During the coming decade companies that include Amazon, SpaceX and OneWeb are seeking to launch well over 100,000 satellites to service wireless networks on Earth. Many more satellites may follow after that.
Astronomers are crying foul because the satellites—which have proven to be much more reflective than anticipated—are making it difficult for observatories to survey the night sky. The satellites show up as multiple streaky white lines in long-exposure photography so essential to detecting new objects in the distant reaches of the universe.
Thus have the wonders of wireless communications blinded us to the risks of filling the sky with so many satellites. Were that the extent of the problem, it would be irksome to the world astronomy community but probably not a major concern to the rest of us. Unfortunately, much bigger risks await us as the number of satellites in orbit around planet Earth reaches, well, astronomical proportions.

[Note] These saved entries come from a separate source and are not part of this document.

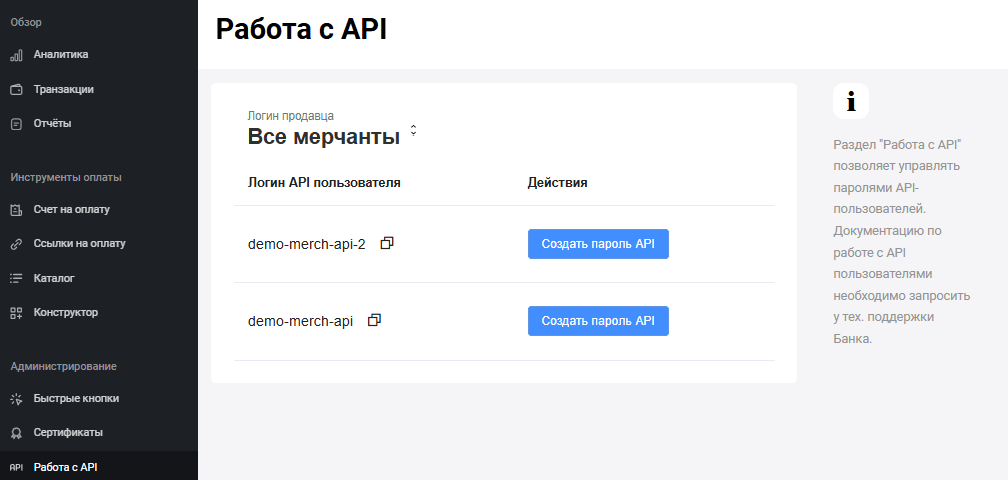1008x480 pixels.
Task: Click the Действия column header
Action: click(x=557, y=183)
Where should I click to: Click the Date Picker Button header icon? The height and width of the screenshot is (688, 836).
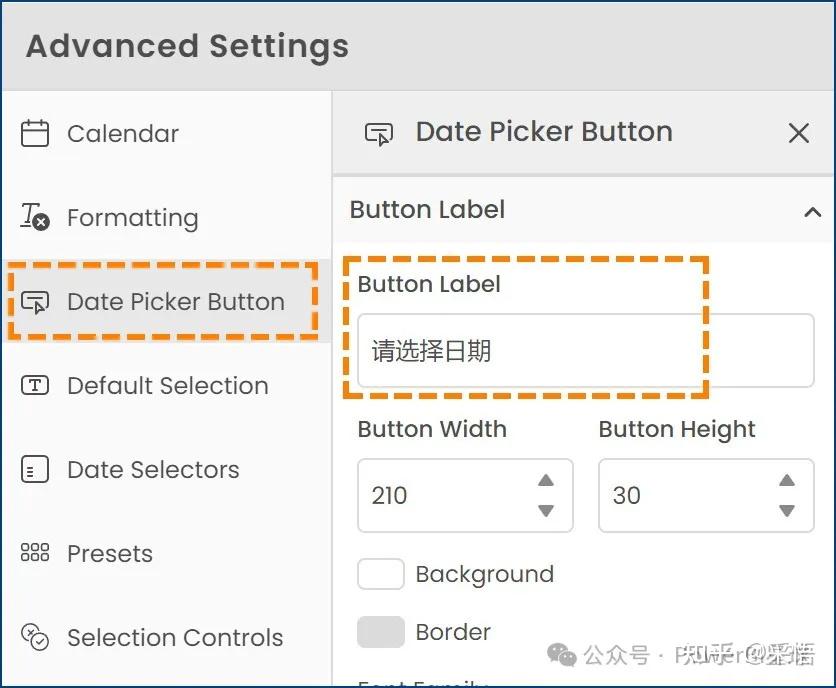379,133
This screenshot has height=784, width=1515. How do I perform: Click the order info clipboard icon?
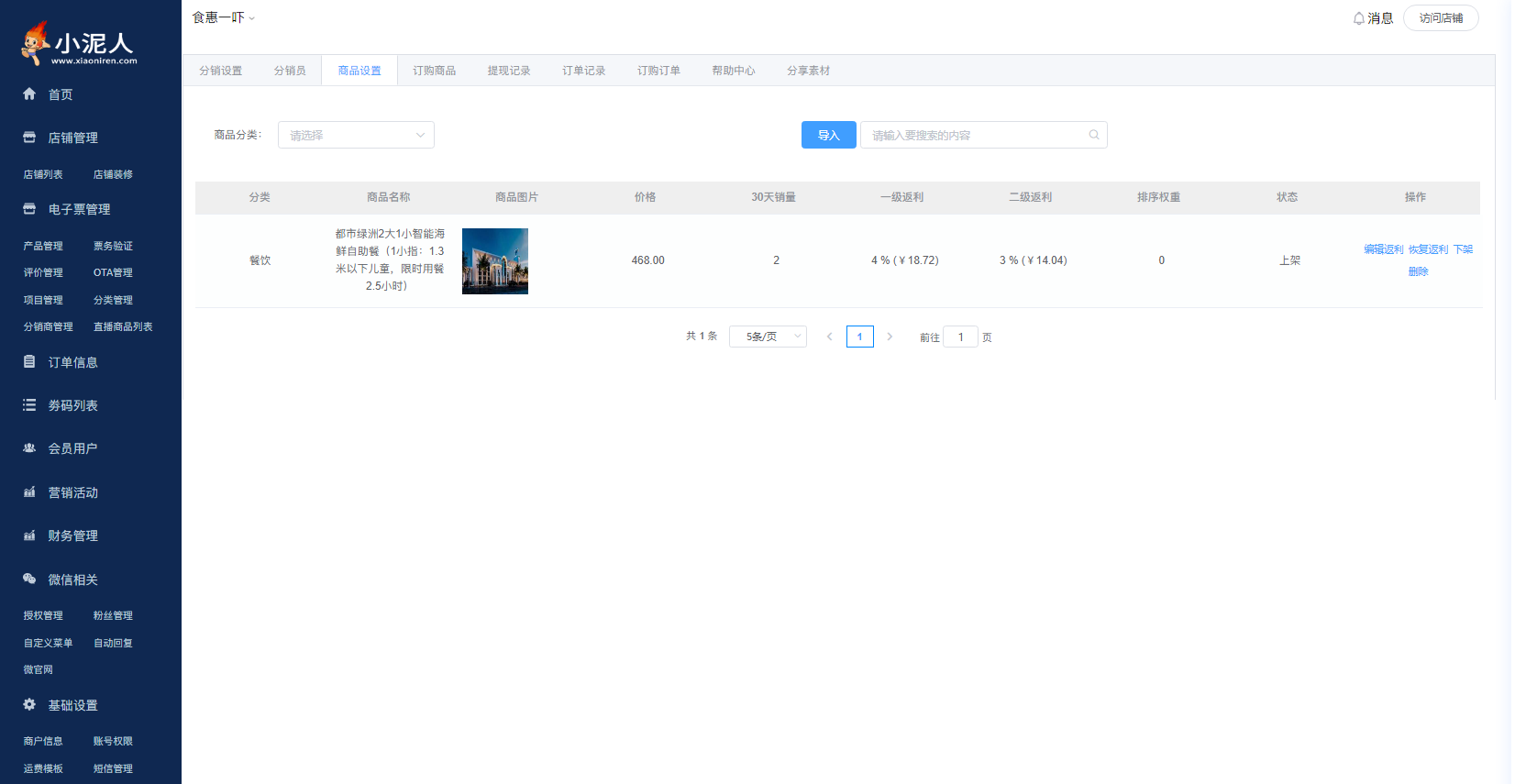click(x=29, y=362)
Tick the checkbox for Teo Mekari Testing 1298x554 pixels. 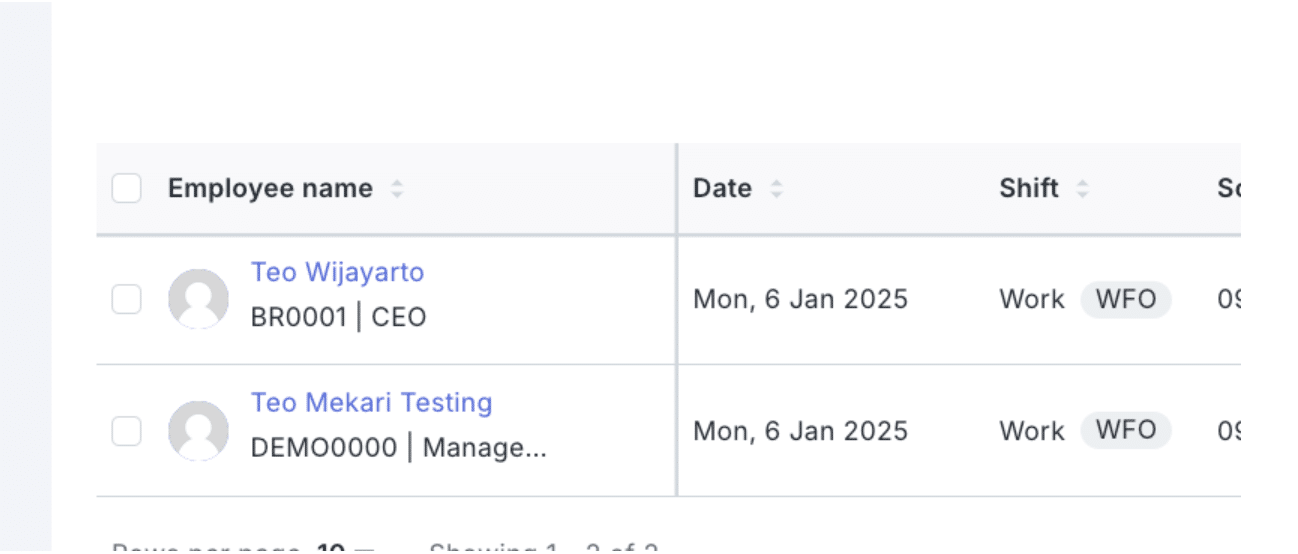tap(126, 431)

Far more serious is the impairment of our ability to monitor the skies for near-Earth objects that might collide with the planet—like the one that wiped out the dinosaurs. This is important because we now have technology that would allow us to see such an object approaching early enough for us Earthlings to do something about it.
Part of the reason for the oversight is that the U.S. Federal Communications Commission has not forced any of the satellite wireless companies to submit an environmental impact statement that might have led to the consideration of one very, very big possible impact! This is a colossal failure of risk management.
Now, it is true that an impact of the size that wiped out the dinosaurs is a very rare event. That impact happened 66 million years ago. But even smaller impacts can be a major concern in a world now filled with large, sprawling cities that could be obliterated by much smaller objects. It is as if we are in a strange duel in which our opponent is continuously firing a gun loaded with millions of projectiles at us but with very poor aim. The geologic record already shows that occasionally the shooter will hit us with devastatingly lethal consequences. Now, we have the technology to shoot back in such a way that would divert a projectile headed toward us before it hits.
It is important to remember that risk is calculated by multiplying the frequency of an event by the severity. A large meteor impact could conceivably wipe out both the members of the FCC and everyone else on Earth. A small impact could still take out millions in a densely populated metropolitan area. Weighed against faster wireless access to the internet—especially when that access is already being built on the ground—means that we are allowing these companies to increase the danger to all of human civilization (and much of the animal and plant kingdoms besides) so that the shareholders of a few companies can get a piece of the profits in the wireless industry. Let's call it the privatization of heavenly profits alongside the socialization of planetary risks.
While I should stop my analysis here—since carelessly increasing the possibility that millions of people and perhaps all of humanity and much of life on Earth could be wiped out is the biggest risk I can think of—I feel compelled to mention that these companies are creating an orbital infrastructure that if improperly managed could lead to the uncontrolled creation of so much space junk as to make orbital flight too dangerous. With so many more objects in orbit around the earth, the chances for collisions will increase dramatically.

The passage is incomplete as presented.